La question n’est pas si paradoxale qu’elle n’ait jamais été ouverte. Considérons par exemple le traité récemment réédité (2001) de l’abbé Dinouart, au titre merveilleusement inactuel : L’art de se taire (1771). Les premières lignes témoignent d’une toute autre exigence : « Jamais l’homme ne se possède plus que dans le silence. »  Ce traité, et bien d’autres textes de l’âge classique, nous donne les principes d’un gouvernement et d’une discipline de soi conformes à un idéal traditionnel de contenance, de maîtrise et de possession de soi dans la retenue et la prudence. La parole est un bien précieux qui ne doit être risqué qu’avec discernement et qui comporte toujours le danger d’une dépossession et de perte de soi :

 Jamais l’homme ne se possède plus que dans le silence : hors de là, il

semble se répandre, pour ainsi dire, hors de lui-même et se dissiper par le discours ; de sorte qu’il est moins à soi qu’aux autres .

Pourquoi ne pas se taire ? Pourquoi vaudrait-il mieux dire que de ne pas dire ? Pourquoi notre temps a-t-il choisi, singulièrement en matière de suicide, de préférer le récit à l’absence de parole et au maintien du secret ? Parmi les réponses possibles (toutes traditionnelles depuis Freud) : le récit serait pacifiant ; il apporterait la lumière (parler dans le noir, écrit Freud, dissout l’angoisse de l’obscurité) et la sérénité ; il exorciserait les démons de la peur et de la culpabilité ; il rétablirait la continuité d’une histoire, là précisément où le fil de l’existence était menacé d’une coupure incompréhensible. La narration autorise de plus un échange et un partage, même si elle peut faire l’objet de versions polémiques et à raison même des possibilités qu’elle ouvre d’être pluralisée et contestée, même si nous appliquons en conscience la règle que se donne Freud et qu’il respecte, tout au moins en public, en 1919 après le suicide de Victor Tausk : De mortuis nil nisi bene [dicendum].

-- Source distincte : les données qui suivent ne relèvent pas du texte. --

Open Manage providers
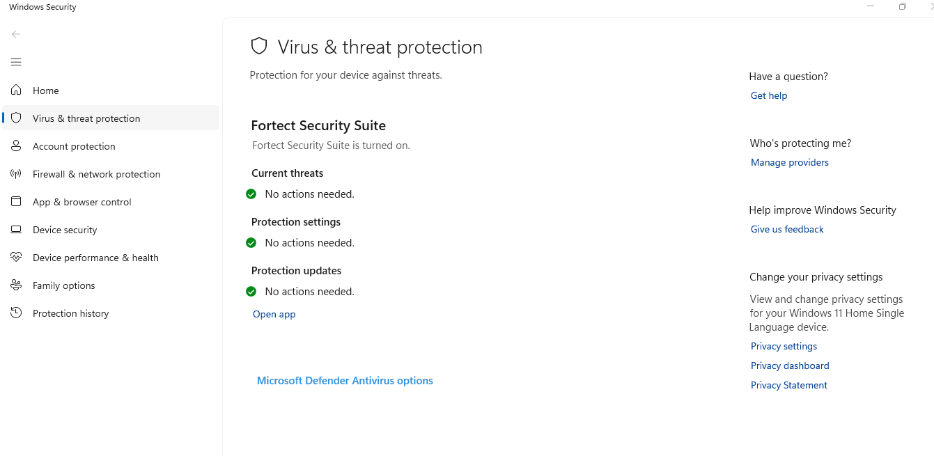Screen dimensions: 934x456 [789, 162]
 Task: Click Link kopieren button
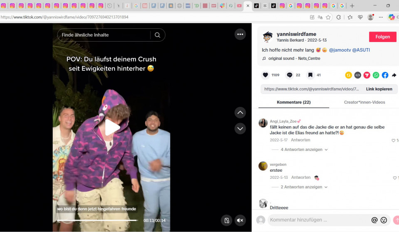pyautogui.click(x=379, y=89)
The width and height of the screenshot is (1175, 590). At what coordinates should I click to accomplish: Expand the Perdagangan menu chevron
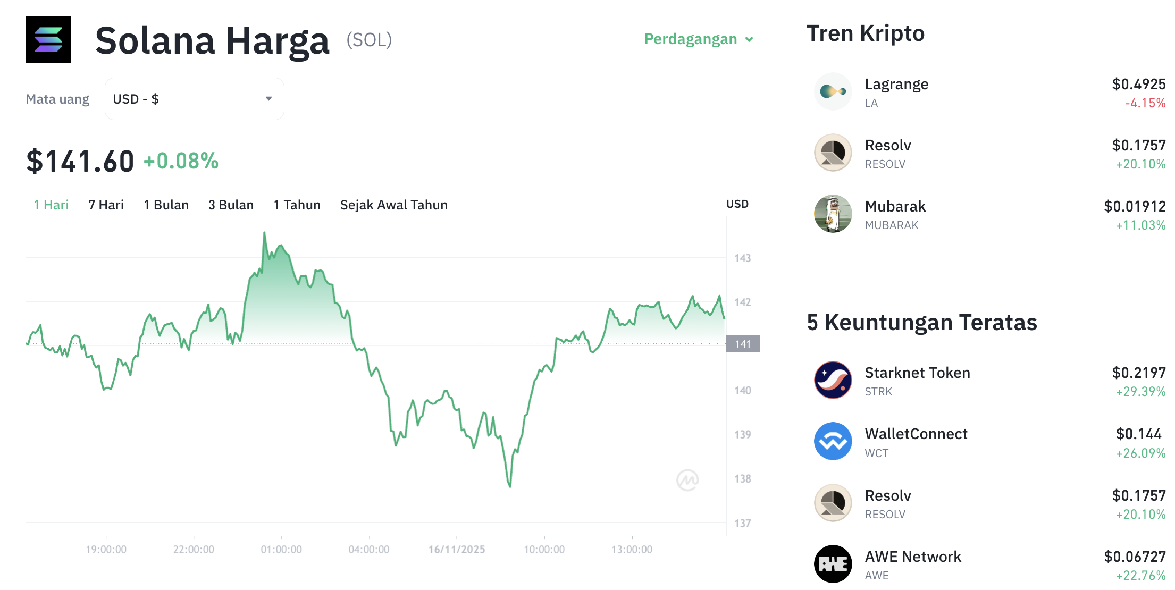tap(750, 39)
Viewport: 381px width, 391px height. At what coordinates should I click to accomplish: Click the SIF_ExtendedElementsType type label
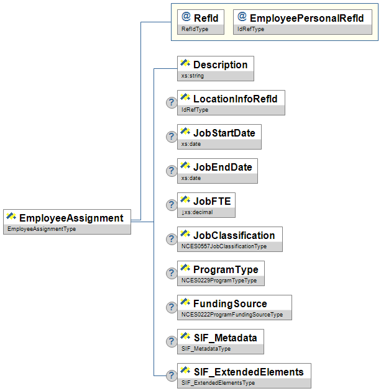tap(218, 383)
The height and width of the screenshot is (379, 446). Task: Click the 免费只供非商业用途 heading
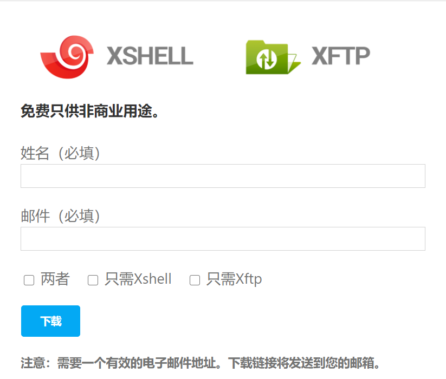(89, 111)
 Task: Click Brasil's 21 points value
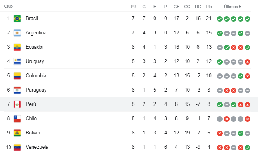[209, 19]
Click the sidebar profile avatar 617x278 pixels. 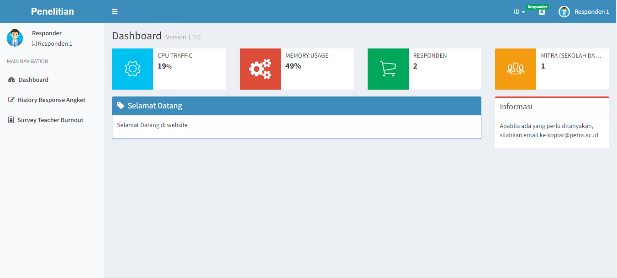[x=15, y=38]
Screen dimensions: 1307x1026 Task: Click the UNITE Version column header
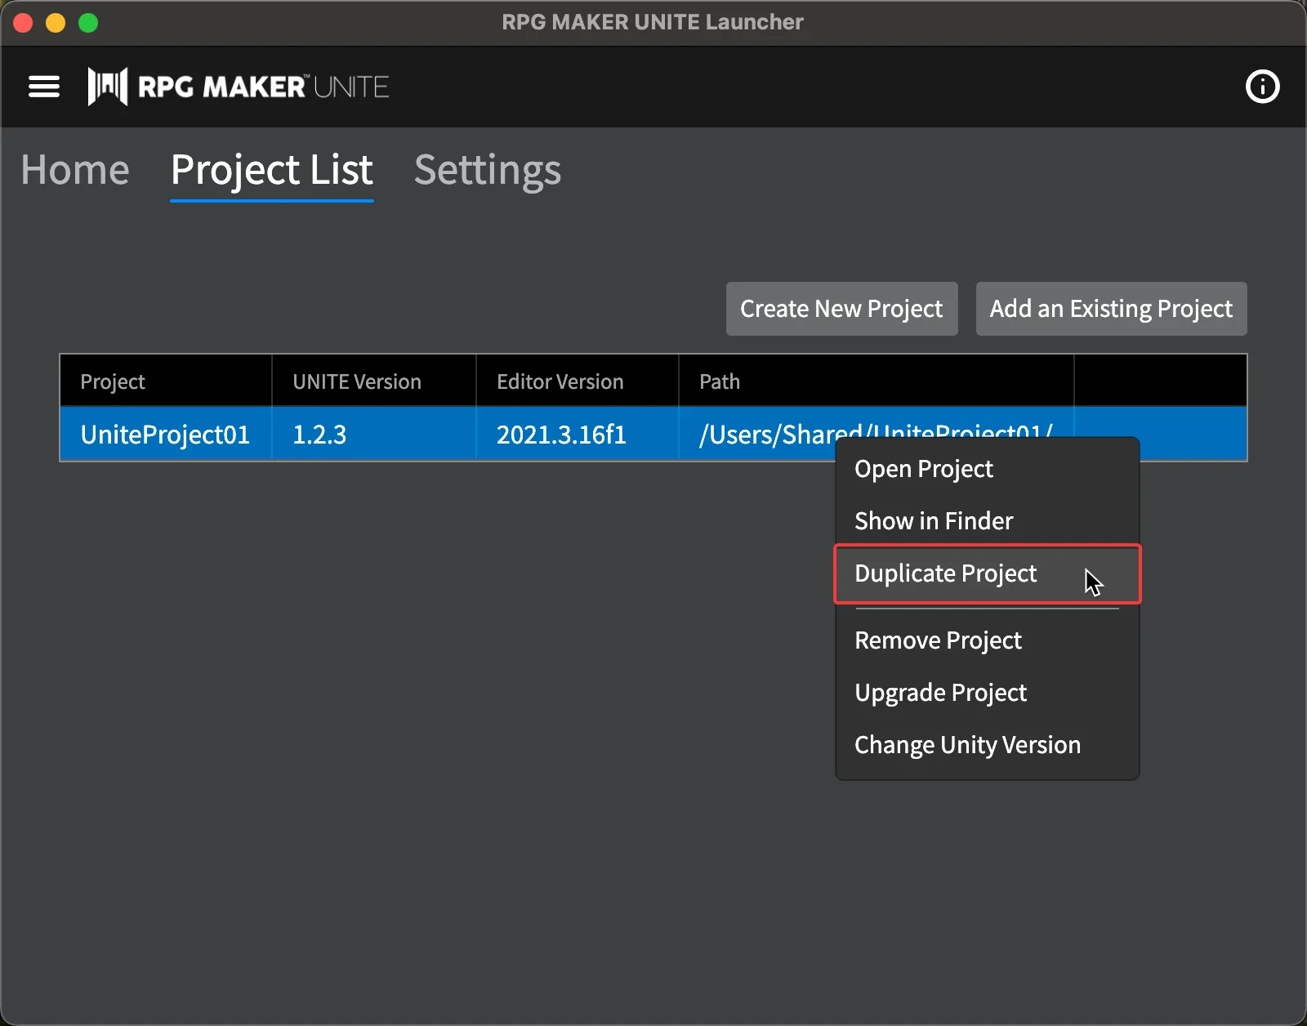point(357,381)
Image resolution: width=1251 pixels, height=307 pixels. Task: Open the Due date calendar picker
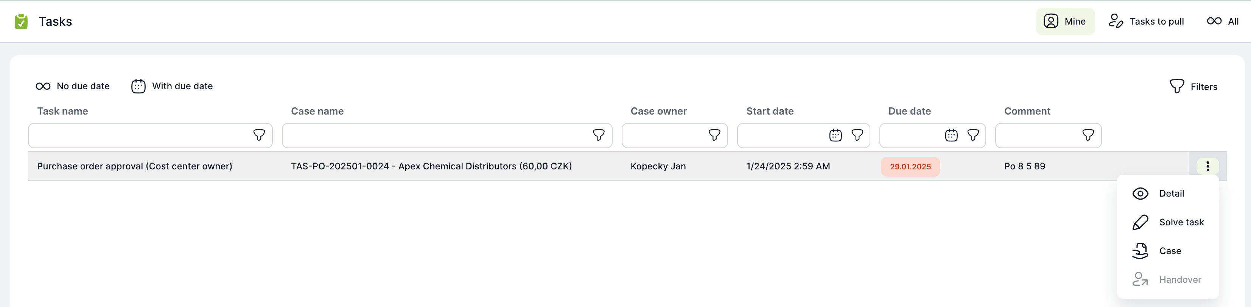coord(951,135)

A l’égard du mort lui-même nous nous comportons d’une façon très singulière : nous nous abstenons de toute critique à son endroit, nous lui pardonnons ses injustices, nous ordonnons : «  de mortuis nil nisi bene », et nous trouvons naturel que, dans l’oraison funèbre qu’on prononce sur sa tombe et dans l’inscription qu’on fait graver sur son monument funéraire, on ne fasse ressortir que ses qualités. Le respect du mort, respect dont celui-ci n’a cependant plus nul besoin, nous apparaît comme supérieur à la vérité, et à beaucoup d’entre nous comme supérieur même à la considération que nous devons aux vivants. 

Se souvenir, mémorer et se remémorer, voire commémorer, seraient dans tous les cas préférables au refoulement plus ou moins amnésique qui emporte toujours avec lui le risque de retours mortifères.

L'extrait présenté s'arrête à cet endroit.